* [What this task involves] Quote the fishing report below from "Didn't get there" up to and including "(Oct 14, 2010)", word for word.

::: Selected extract :::

Didn't get there until about midnight because my girlfriend stopped by for a little while. Only the few regular mullet dudes were out there. Made my way out to my usual spot and stayed very busy reeling in the grunts. Was cut off about 10 times by some very big blue fish. Only got the one on deck and he was small in comparison to the others but I don't care for them much because they just taste too fishy. Steady 5-10 mph north wind was blowing and it got to be about 38 degrees by 4am. Pretty cold except I made a small area I could get into so I could warm up when needed. Worked like a champ :thumbsup:


----------



## jakec (Oct 14, 2010)

::: Provided material :::

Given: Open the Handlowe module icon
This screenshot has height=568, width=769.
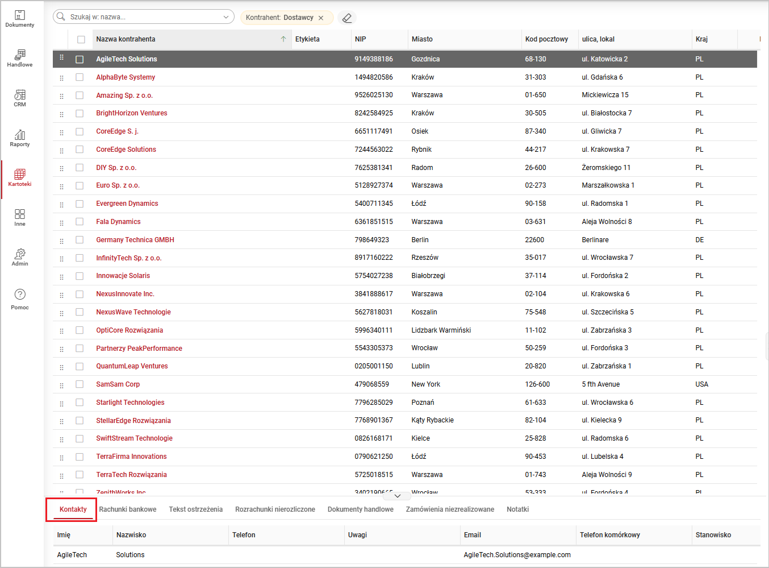Looking at the screenshot, I should pos(20,58).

:::

* [Output]
Didn't get there until about midnight because my girlfriend stopped by for a little while. Only the few regular mullet dudes were out there. Made my way out to my usual spot and stayed very busy reeling in the grunts. Was cut off about 10 times by some very big blue fish. Only got the one on deck and he was small in comparison to the others but I don't care for them much because they just taste too fishy. Steady 5-10 mph north wind was blowing and it got to be about 38 degrees by 4am. Pretty cold except I made a small area I could get into so I could warm up when needed. Worked like a champ :thumbsup:


----------



## jakec (Oct 14, 2010)